Poros en el cordón: causas y cómo evitarlos

Gas que estaba disuelto en el baño y no salió antes de que el metal solidificara. El defecto más frecuente que existe, y aquel cuya causa se suele leer en la distribución de los agujeros.

Cuatro patrones característicos de poros en un cordón
La distribución de los poros señala la causa

Lee primero el patrón

Repartidos por todo el cordón. La protección es insuficiente en todas partes: caudal bajo, latiguillo con fuga, tobera atascada de proyecciones o corriente de aire en el banco. Es el caso más frecuente con diferencia.

Agrupados. Algo local en la superficie: una zona de pintura, aceite, imprimación u óxido que no se quitó. Los grupos siguen a la contaminación, así que aparecen donde estaba.

En fila a lo largo de la raíz. La separación en la raíz está metiendo aire desde el otro lado, o el respaldo está sucio. En tubo suele significar que la purga falló.

Vermiculares — poros alargados en forma de canal. Gas que escapa por un metal que ya está solidificando, normalmente porque el baño está demasiado frío o solidifica demasiado rápido. Suele venir acompañado de humedad en el consumible.

Las cinco fuentes

Gas de protección. Caudal, fugas, tobera atascada, viento. El umbral del viento es bajo: unos 2 m/s arrancan la protección, y eso es una corriente suave por una puerta abierta.

Humedad. En los electrodos básicos sobre todo, pero también en el hilo tubular y en una chapa fría con condensación. Los básicos piden resecado a 300–350 °C y luego termo.

Contaminación superficial. Pintura, imprimación, aceite, taladrina, óxido y —lo peor— galvanizado. El cinc hierve a 907 °C, muy por debajo de la temperatura del baño, así que se gasifica directamente dentro del cordón. Amola el recubrimiento 25 mm a cada lado de la unión.

Longitud de arco. Un arco largo arrastra aire por dentro de la protección, tanto en MMA como en MIG. Por eso los poros desaparecen a menudo en cuanto a un principiante se le dice simplemente que suelde más cerca.

Nitrógeno del aire.
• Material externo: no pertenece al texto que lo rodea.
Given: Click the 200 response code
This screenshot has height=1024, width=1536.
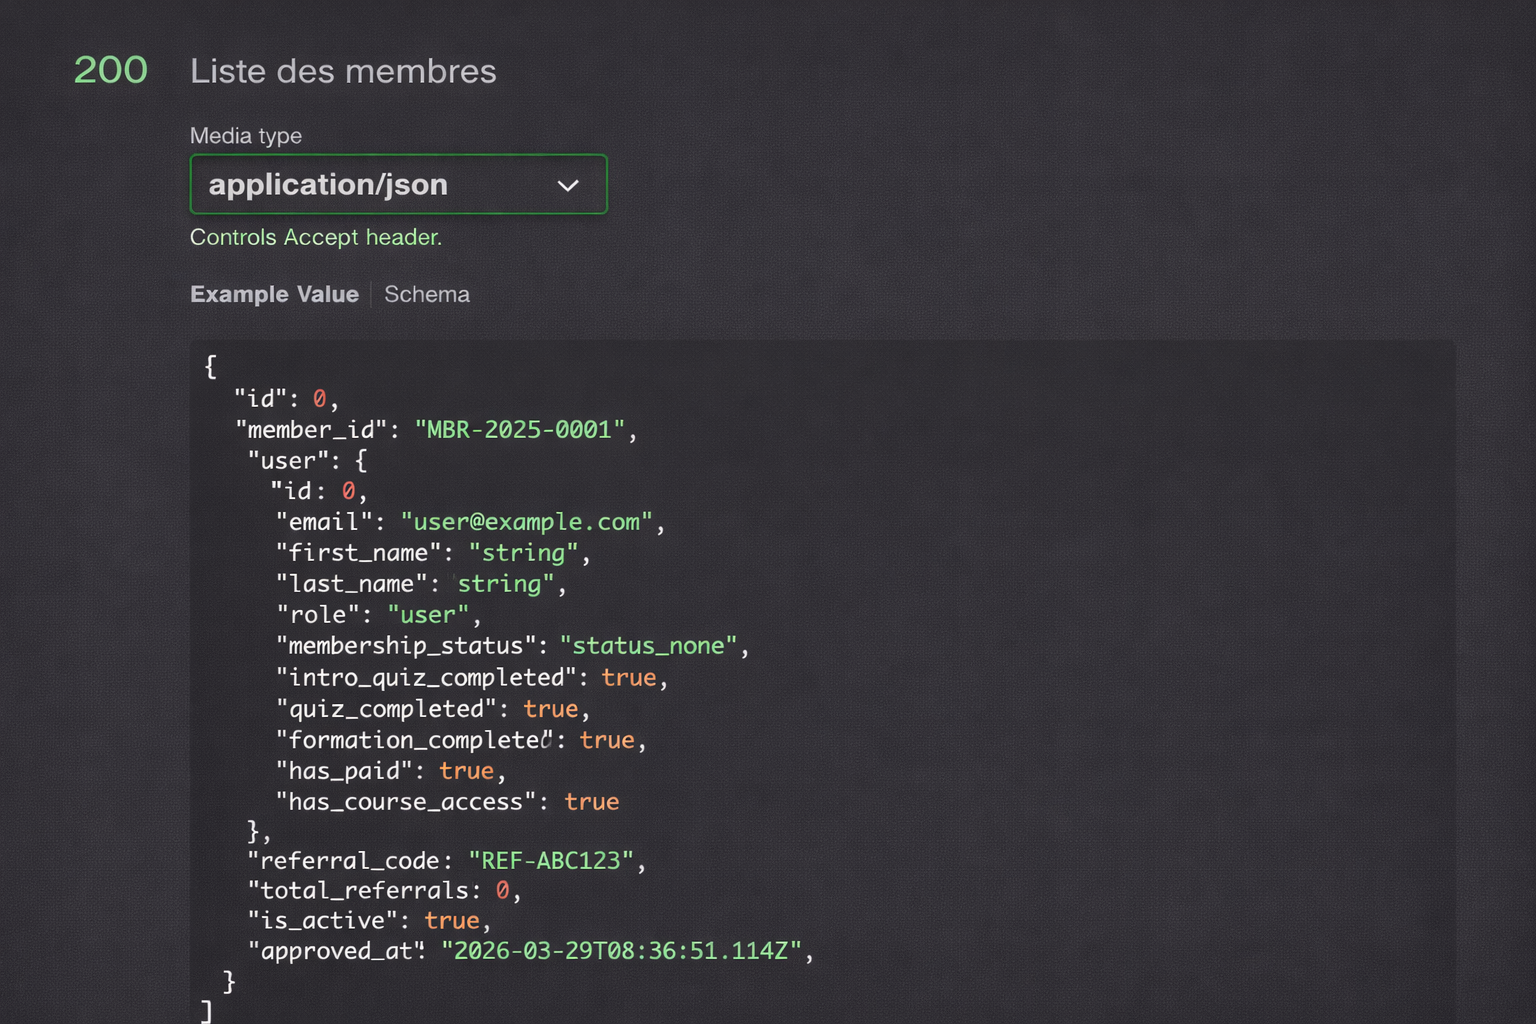Looking at the screenshot, I should 111,69.
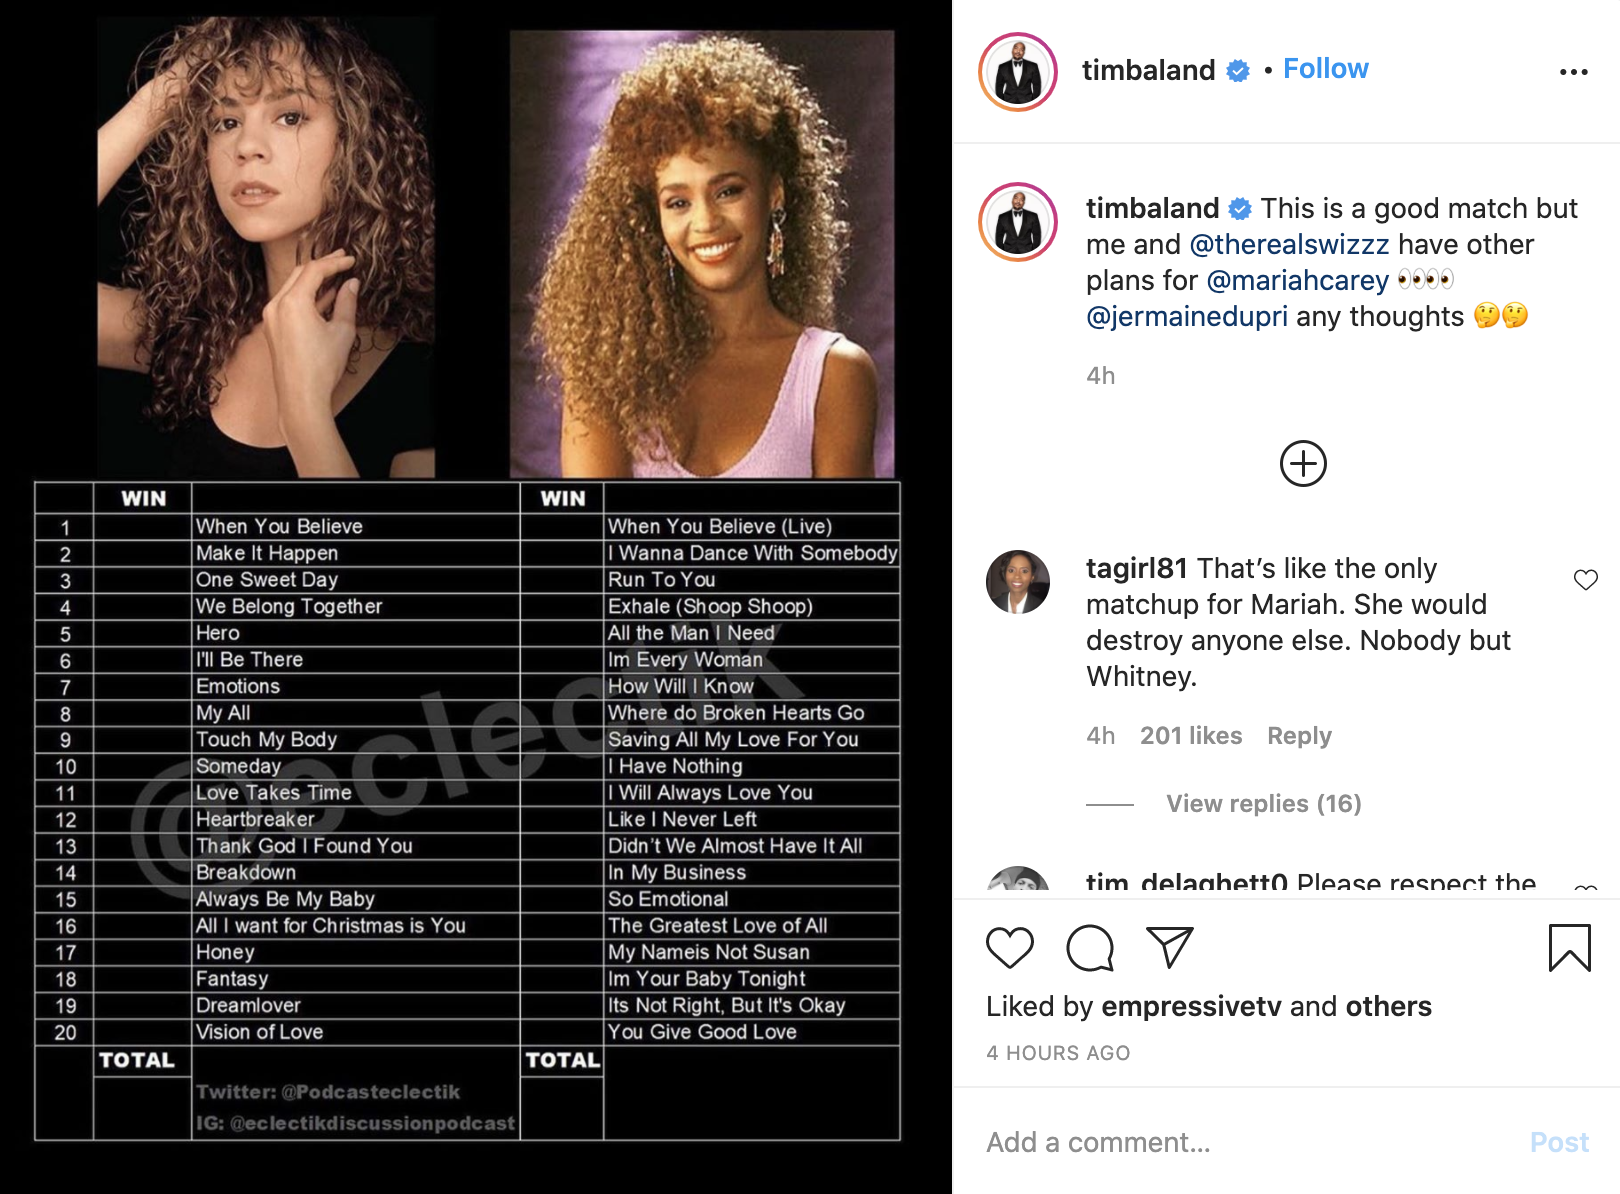Image resolution: width=1620 pixels, height=1194 pixels.
Task: Like tagirl81's comment with the heart
Action: 1585,579
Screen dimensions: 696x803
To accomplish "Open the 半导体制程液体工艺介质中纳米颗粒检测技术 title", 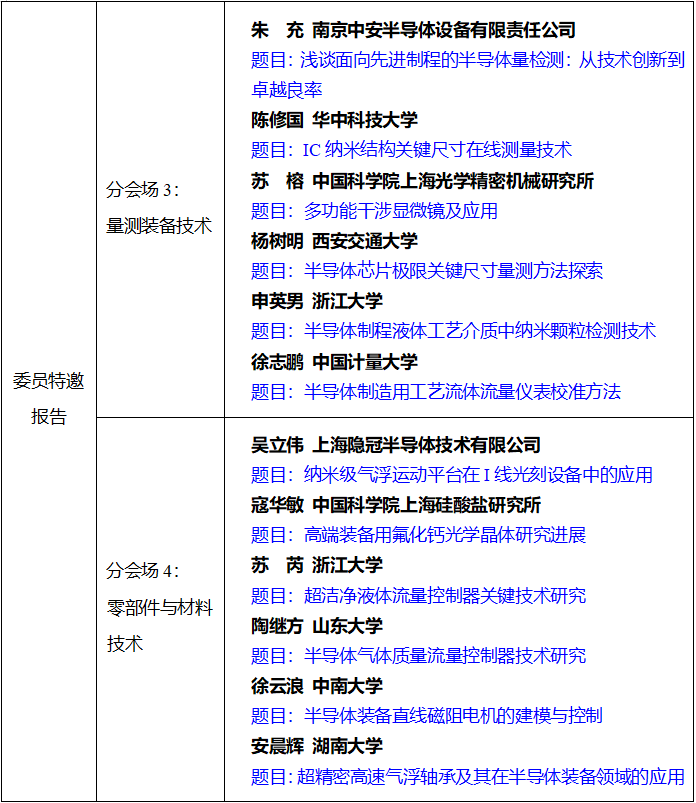I will click(x=453, y=331).
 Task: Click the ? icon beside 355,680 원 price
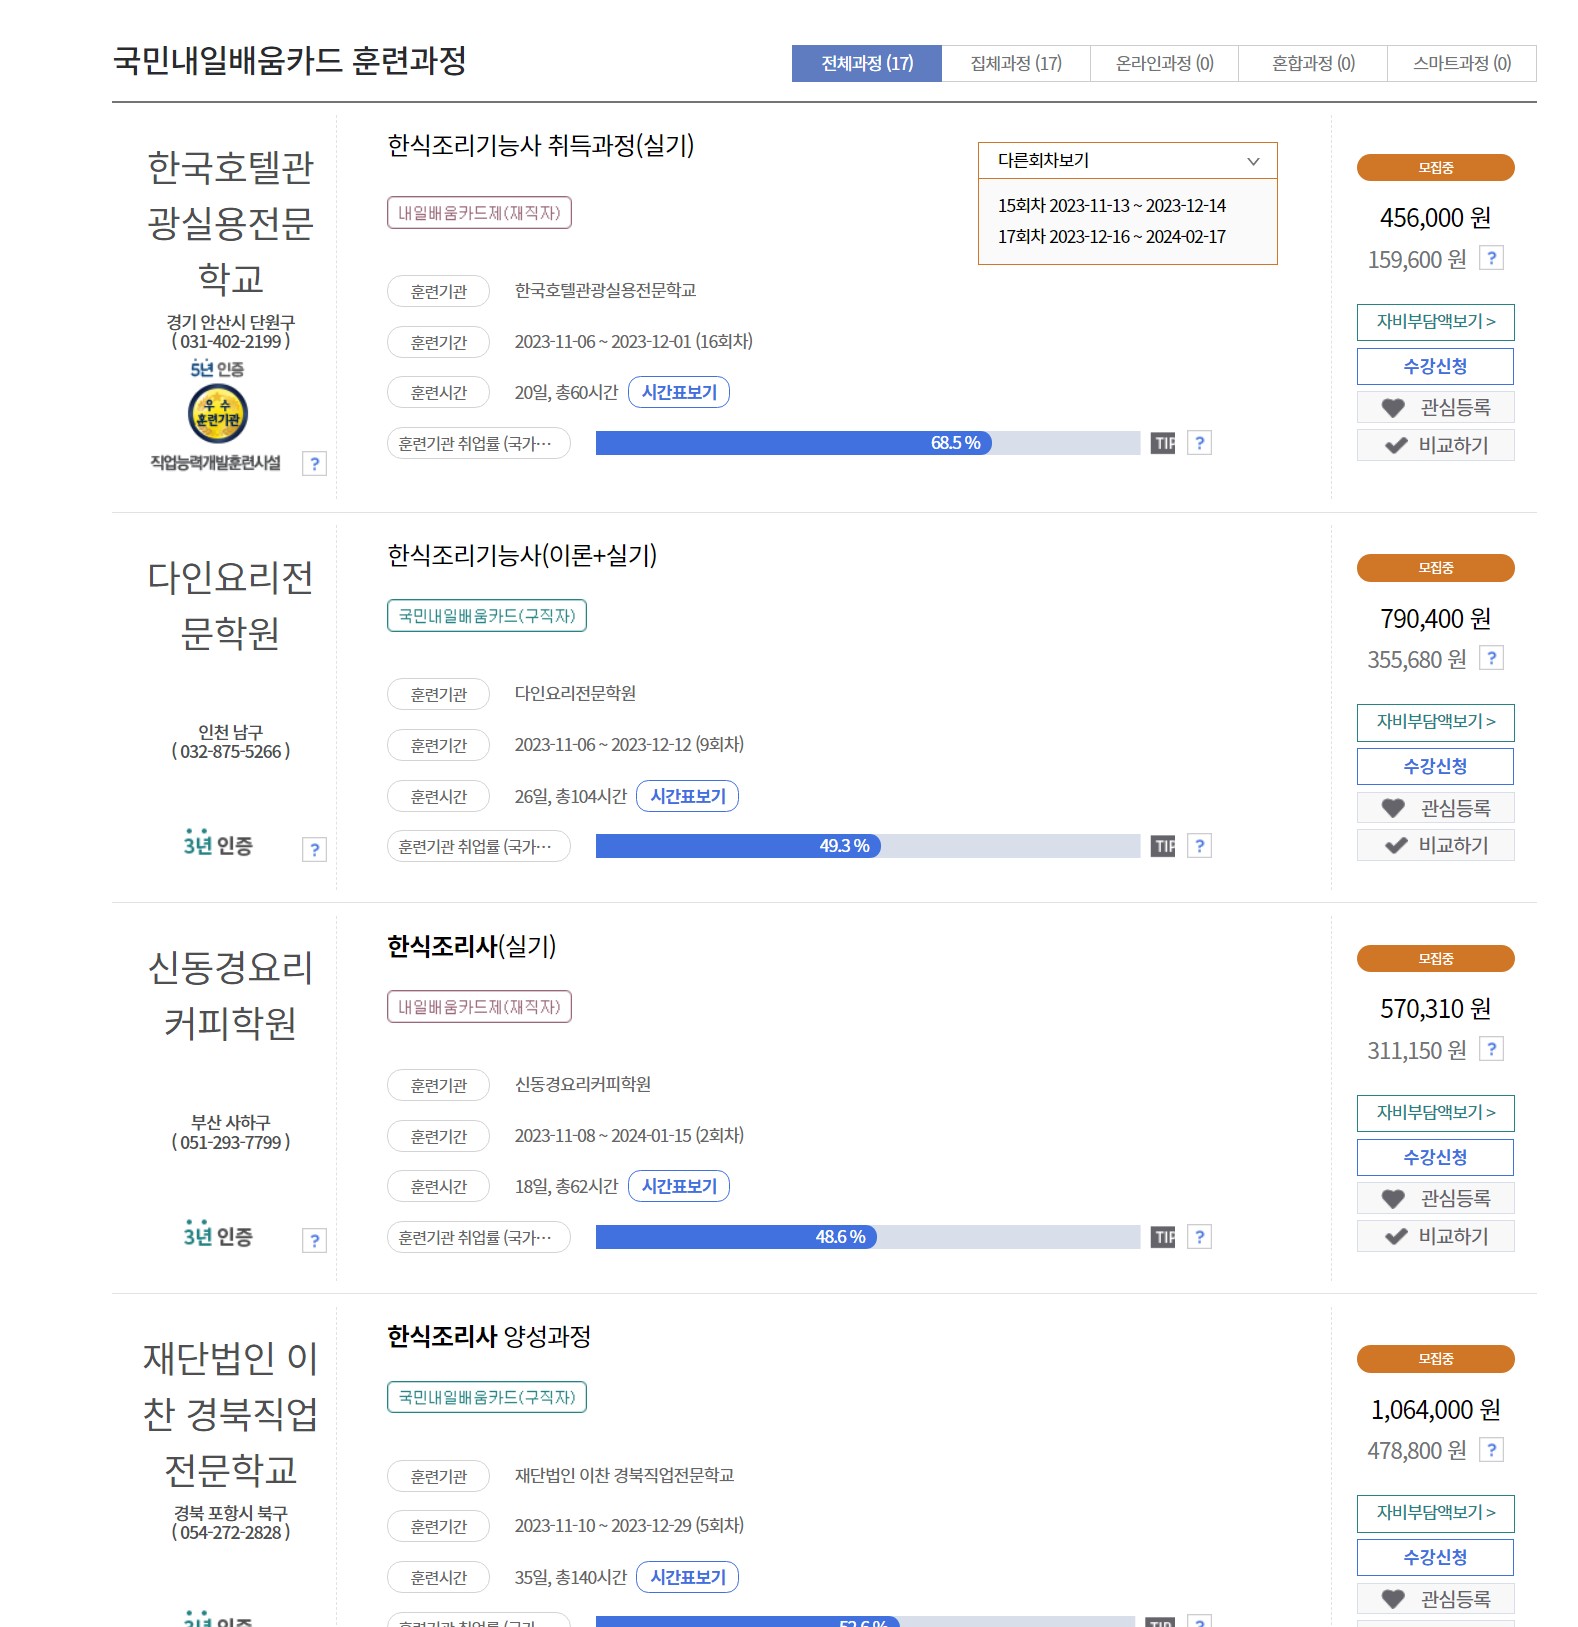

El producto final de todos los fallos anteriores: el nitrógeno es mucho más soluble en el acero líquido que en el sólido, así que sale de disolución al solidificar y no tiene por dónde escapar.

Cómo trabajarlo

Por orden de coste. Mira la superficie de la unión y límpiala en serio. Mira la tobera y el latiguillo. Pon un caudalímetro en la antorcha en lugar de fiarte del manorreductor. Apantalla el banco. Y solo entonces empieza a tocar ajustes — y si los consumibles han estado abiertos en un almacén húmedo, ocúpate de eso antes que de nada.

En aluminio las reglas son todavía más estrictas, porque el hidrógeno se disuelve con facilidad en el aluminio líquido y casi nada en el sólido: ver soldar aluminio.

Preguntas frecuentes

¿Subir el caudal de gas quita los poros?

Casi nunca, y muchas veces los empeora. Por encima de unos 20 l/min el chorro se vuelve turbulento y empieza a arrastrar aire. Si 12–16 l/min no bastan, el problema es una corriente de aire, una fuga, una tobera atascada o la superficie: no el caudalímetro.

¿Por qué solo hay poros al principio del cordón?

Porque todavía no había gas en el latiguillo, o no hay pregás ajustado. Purga la línea antes del primer cordón del día y comprueba el tiempo de pregás. La imagen inversa —poros solo al final— es un postgás demasiado corto, que deja el cráter enfriándose al aire.

¿Se pueden dejar poros?

Dentro de un límite, sí: los poros redondos son el defecto menos dañino que hay, e ISO 5817 admite un porcentaje del área proyectada en cada nivel de calidad. Qué porcentaje lo calcula la calculadora de aceptación.